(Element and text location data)

========================

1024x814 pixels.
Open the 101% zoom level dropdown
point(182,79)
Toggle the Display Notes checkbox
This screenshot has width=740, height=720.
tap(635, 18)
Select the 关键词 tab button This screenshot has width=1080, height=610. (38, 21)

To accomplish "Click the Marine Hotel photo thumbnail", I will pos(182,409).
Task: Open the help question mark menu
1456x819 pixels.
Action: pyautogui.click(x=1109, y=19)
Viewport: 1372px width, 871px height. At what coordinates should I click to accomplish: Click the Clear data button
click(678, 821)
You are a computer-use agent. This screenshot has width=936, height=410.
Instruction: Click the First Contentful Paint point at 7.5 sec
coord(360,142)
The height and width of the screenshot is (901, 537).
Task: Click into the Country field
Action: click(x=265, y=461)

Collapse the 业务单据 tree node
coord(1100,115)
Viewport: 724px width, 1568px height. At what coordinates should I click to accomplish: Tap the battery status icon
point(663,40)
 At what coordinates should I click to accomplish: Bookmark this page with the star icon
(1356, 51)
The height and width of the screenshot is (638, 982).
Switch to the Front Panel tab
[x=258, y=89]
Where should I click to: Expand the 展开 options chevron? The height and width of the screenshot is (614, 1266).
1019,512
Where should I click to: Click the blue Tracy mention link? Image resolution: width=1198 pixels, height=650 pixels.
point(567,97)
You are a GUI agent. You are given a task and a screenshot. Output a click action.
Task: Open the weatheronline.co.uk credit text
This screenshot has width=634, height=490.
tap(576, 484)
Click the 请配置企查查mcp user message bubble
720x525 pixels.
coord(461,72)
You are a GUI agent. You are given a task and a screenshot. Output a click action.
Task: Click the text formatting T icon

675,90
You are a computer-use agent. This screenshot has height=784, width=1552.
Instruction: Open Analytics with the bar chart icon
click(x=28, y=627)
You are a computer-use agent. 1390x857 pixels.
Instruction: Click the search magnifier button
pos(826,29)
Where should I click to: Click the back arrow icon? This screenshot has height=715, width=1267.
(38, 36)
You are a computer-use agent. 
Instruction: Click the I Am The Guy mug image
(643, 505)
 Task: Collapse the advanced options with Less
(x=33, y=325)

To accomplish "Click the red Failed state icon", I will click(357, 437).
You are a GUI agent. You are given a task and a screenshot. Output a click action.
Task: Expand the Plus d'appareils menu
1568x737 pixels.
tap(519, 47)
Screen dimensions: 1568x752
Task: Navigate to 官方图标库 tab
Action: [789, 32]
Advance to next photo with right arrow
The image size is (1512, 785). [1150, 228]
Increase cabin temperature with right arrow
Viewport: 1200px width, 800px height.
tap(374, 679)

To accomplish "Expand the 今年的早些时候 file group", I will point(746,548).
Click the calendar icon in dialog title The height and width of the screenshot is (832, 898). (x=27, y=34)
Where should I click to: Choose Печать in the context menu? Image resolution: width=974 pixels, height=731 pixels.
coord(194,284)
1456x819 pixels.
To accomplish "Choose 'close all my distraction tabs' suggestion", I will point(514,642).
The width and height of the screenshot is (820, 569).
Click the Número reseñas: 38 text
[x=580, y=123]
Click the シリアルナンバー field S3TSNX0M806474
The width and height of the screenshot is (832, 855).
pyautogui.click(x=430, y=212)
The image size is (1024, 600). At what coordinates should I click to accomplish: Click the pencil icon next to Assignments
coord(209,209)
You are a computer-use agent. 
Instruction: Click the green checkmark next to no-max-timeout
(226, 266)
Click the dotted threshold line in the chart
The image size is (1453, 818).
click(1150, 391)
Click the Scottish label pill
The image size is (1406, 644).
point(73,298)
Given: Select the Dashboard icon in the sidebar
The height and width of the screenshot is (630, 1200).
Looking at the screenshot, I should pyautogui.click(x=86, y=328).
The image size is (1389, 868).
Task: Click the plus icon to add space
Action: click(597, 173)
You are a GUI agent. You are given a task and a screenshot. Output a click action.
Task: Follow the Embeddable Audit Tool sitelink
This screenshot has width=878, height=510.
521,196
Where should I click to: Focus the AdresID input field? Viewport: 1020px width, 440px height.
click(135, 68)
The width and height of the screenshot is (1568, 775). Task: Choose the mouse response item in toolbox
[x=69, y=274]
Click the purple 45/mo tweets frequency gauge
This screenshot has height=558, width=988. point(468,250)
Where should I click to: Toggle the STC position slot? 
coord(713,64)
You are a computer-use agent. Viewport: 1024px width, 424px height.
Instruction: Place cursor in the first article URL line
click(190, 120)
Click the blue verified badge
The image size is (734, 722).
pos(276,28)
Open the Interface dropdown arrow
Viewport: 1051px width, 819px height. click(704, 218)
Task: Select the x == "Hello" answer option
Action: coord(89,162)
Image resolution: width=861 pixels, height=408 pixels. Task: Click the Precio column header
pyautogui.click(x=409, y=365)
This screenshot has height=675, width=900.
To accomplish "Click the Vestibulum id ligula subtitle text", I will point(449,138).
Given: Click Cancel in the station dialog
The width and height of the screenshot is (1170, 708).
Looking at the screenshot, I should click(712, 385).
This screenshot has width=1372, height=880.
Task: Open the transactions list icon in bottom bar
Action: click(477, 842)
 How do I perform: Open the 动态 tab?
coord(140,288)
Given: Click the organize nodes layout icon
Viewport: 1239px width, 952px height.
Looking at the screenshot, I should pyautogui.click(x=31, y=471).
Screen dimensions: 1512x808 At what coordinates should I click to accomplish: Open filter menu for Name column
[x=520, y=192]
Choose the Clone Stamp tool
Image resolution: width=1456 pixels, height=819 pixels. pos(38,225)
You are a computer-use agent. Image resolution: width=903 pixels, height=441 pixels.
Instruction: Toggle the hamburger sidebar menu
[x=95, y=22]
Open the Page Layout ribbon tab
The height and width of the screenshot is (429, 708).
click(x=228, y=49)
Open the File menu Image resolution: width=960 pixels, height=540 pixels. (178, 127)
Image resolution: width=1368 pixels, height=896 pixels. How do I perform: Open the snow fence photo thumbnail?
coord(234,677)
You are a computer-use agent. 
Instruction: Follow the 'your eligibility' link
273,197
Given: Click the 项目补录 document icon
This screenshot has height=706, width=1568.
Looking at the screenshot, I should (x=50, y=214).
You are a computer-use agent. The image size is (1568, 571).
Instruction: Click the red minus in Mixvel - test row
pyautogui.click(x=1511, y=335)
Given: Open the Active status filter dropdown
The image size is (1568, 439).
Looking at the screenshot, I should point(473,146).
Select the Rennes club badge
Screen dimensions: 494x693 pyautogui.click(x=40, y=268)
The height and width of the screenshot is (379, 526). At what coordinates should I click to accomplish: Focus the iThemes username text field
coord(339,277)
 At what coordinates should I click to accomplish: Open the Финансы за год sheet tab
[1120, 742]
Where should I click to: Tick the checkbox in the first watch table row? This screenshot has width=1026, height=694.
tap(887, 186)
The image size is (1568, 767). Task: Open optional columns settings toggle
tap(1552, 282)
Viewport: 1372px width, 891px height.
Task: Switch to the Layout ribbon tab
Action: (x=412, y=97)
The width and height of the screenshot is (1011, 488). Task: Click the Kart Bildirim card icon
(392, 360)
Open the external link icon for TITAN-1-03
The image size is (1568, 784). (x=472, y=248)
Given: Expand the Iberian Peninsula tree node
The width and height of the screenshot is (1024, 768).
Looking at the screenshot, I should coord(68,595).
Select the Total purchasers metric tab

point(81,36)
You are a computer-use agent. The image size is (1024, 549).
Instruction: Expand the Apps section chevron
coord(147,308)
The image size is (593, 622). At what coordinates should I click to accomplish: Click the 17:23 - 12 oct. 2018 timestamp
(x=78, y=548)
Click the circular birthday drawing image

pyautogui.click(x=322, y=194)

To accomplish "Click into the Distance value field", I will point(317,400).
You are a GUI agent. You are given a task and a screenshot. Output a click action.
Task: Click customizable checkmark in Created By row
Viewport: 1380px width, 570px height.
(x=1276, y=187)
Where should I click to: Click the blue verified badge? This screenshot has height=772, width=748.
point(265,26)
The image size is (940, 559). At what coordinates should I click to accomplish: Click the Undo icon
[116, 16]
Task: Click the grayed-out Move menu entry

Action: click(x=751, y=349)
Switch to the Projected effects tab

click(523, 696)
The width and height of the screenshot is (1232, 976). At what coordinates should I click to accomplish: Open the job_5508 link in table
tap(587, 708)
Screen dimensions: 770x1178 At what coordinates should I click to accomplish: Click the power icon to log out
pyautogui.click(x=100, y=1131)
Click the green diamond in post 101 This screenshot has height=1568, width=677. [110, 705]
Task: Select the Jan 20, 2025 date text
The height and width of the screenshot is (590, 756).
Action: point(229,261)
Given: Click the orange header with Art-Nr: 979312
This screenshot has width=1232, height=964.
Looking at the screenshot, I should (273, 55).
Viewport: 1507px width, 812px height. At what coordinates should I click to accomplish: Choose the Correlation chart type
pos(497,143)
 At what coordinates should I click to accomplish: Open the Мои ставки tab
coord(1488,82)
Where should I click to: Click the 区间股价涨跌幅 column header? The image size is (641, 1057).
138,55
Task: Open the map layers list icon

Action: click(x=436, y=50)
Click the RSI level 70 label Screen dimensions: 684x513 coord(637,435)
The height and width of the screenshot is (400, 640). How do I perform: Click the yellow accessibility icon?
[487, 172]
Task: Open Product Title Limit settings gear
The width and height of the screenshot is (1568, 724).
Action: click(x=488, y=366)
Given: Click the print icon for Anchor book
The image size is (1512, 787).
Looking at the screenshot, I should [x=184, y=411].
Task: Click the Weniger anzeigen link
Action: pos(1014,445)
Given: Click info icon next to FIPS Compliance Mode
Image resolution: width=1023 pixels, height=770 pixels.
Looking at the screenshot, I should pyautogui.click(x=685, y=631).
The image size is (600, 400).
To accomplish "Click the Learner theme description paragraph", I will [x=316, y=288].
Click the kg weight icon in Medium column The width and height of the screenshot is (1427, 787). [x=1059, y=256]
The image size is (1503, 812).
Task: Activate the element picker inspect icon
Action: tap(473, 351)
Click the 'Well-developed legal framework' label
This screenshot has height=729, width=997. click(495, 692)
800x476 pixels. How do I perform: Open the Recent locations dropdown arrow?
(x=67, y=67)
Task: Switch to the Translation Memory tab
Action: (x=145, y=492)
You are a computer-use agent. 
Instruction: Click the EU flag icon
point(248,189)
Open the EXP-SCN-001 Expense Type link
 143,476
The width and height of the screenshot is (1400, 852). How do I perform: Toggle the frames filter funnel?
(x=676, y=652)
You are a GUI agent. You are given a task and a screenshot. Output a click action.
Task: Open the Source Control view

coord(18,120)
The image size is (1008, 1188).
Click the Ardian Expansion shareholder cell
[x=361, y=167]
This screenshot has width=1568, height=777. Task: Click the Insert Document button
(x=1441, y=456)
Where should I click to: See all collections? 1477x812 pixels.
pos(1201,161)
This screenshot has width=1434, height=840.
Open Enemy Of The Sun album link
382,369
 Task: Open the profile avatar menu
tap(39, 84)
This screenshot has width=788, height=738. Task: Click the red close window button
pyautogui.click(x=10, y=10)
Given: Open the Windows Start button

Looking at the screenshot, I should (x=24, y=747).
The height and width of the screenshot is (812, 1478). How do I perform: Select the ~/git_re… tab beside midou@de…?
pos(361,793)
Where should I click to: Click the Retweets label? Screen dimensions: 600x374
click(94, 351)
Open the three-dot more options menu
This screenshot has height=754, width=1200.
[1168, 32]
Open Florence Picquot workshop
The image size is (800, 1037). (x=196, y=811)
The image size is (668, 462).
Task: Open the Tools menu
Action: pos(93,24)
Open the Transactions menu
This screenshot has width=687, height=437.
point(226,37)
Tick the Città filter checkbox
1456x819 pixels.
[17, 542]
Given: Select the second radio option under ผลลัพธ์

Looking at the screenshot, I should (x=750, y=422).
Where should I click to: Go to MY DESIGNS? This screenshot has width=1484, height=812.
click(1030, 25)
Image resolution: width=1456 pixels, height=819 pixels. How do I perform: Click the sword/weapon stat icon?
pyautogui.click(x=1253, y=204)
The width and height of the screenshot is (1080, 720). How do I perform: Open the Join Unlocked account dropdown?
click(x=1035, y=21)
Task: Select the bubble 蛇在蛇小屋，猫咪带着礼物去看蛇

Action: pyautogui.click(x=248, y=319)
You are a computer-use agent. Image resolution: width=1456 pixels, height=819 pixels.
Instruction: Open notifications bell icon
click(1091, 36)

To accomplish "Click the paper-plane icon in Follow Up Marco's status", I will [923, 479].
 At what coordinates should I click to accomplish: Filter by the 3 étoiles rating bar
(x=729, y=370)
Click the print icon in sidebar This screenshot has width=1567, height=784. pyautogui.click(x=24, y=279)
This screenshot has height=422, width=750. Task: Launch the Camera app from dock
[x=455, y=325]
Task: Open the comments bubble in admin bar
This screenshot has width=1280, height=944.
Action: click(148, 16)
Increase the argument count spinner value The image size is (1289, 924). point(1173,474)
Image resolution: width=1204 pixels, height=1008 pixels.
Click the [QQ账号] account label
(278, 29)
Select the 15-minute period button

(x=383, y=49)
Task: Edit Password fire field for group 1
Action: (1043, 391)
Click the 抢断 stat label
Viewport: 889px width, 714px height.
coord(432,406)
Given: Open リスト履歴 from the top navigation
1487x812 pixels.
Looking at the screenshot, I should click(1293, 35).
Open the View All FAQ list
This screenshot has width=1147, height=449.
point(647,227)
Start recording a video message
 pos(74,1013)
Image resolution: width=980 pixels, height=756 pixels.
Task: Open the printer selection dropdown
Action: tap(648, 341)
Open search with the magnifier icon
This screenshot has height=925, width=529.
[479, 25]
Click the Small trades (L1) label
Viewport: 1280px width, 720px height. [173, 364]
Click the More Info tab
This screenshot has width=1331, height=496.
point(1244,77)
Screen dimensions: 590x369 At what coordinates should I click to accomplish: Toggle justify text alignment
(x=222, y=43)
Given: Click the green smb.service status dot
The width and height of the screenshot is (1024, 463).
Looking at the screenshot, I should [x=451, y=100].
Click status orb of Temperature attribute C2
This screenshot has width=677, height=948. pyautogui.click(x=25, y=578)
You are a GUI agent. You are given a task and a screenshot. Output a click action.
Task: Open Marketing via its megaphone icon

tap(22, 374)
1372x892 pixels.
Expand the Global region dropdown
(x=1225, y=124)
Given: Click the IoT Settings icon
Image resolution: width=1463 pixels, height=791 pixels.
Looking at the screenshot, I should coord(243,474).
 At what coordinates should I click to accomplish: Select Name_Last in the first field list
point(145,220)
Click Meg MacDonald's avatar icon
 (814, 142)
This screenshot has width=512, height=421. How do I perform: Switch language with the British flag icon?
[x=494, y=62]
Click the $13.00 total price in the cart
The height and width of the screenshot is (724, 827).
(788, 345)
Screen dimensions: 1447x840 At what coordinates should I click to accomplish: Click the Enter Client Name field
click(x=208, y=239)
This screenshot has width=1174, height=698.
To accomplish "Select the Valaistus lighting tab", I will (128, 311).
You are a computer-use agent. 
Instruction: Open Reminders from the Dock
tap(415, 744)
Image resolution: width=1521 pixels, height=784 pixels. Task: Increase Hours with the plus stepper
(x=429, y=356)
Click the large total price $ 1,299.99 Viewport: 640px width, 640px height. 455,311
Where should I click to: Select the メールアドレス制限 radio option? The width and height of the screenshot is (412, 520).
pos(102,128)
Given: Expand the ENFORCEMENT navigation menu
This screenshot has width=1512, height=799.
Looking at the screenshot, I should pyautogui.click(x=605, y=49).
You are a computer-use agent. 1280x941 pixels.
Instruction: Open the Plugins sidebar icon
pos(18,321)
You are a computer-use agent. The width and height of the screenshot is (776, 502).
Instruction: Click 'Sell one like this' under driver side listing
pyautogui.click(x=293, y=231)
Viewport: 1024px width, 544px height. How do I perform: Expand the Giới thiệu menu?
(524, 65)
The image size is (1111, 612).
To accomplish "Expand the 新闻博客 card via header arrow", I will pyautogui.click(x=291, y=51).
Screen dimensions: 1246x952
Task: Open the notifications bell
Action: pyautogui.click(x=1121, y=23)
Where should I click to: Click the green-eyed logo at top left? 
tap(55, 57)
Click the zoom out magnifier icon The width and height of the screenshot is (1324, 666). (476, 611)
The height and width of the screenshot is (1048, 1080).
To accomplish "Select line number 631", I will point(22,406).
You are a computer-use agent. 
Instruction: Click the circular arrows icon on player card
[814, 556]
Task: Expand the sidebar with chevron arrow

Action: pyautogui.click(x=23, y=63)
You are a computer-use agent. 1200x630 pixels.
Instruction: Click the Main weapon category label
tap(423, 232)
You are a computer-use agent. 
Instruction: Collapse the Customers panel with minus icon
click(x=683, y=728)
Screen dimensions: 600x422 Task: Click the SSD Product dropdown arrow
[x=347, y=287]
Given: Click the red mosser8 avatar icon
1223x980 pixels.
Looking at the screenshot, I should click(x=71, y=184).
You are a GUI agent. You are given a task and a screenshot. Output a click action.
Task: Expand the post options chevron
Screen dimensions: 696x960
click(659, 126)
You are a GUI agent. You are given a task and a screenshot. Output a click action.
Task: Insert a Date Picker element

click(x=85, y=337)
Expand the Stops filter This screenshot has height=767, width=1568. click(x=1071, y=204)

========================

STATED GOAL
Turn the lines of the listing from its start through the line containing "coord(461,72)", inclusive, into a numbered list, leaving out any blank lines.

COMPLETE RESPONSE
1. 1024x814 pixels.
2. Open the 101% zoom level dropdown
3. point(182,79)
4. Toggle the Display Notes checkbox
5. This screenshot has width=740, height=720.
6. tap(635, 18)
7. Select the 关键词 tab button This screenshot has width=1080, height=610. (38, 21)
8. To accomplish "Click the Marine Hotel photo thumbnail", I will pos(182,409).
9. Task: Open the help question mark menu
10. 1456x819 pixels.
11. Action: pyautogui.click(x=1109, y=19)
12. Viewport: 1372px width, 871px height. At what coordinates should I click to accomplish: Click the Clear data button
13. click(678, 821)
14. You are a computer-use agent. This screenshot has width=936, height=410.
15. Instruction: Click the First Contentful Paint point at 7.5 sec
16. coord(360,142)
17. The height and width of the screenshot is (901, 537).
18. Task: Click into the Country field
19. Action: click(x=265, y=461)
20. Collapse the 业务单据 tree node
21. coord(1100,115)
22. Viewport: 724px width, 1568px height. At what coordinates should I click to accomplish: Tap the battery status icon
23. point(663,40)
24.  At what coordinates should I click to accomplish: Bookmark this page with the star icon
25. (1356, 51)
26. The height and width of the screenshot is (638, 982).
27. Switch to the Front Panel tab
28. [x=258, y=89]
29. Where should I click to: Expand the 展开 options chevron? The height and width of the screenshot is (614, 1266).
30. 1019,512
31. Where should I click to: Click the blue Tracy mention link? Image resolution: width=1198 pixels, height=650 pixels.
32. point(567,97)
33. You are a GUI agent. You are given a task and a screenshot. Output a click action.
34. Task: Open the weatheronline.co.uk credit text
35. This screenshot has width=634, height=490.
36. tap(576, 484)
37. Click the 请配置企查查mcp user message bubble
38. 720x525 pixels.
39. coord(461,72)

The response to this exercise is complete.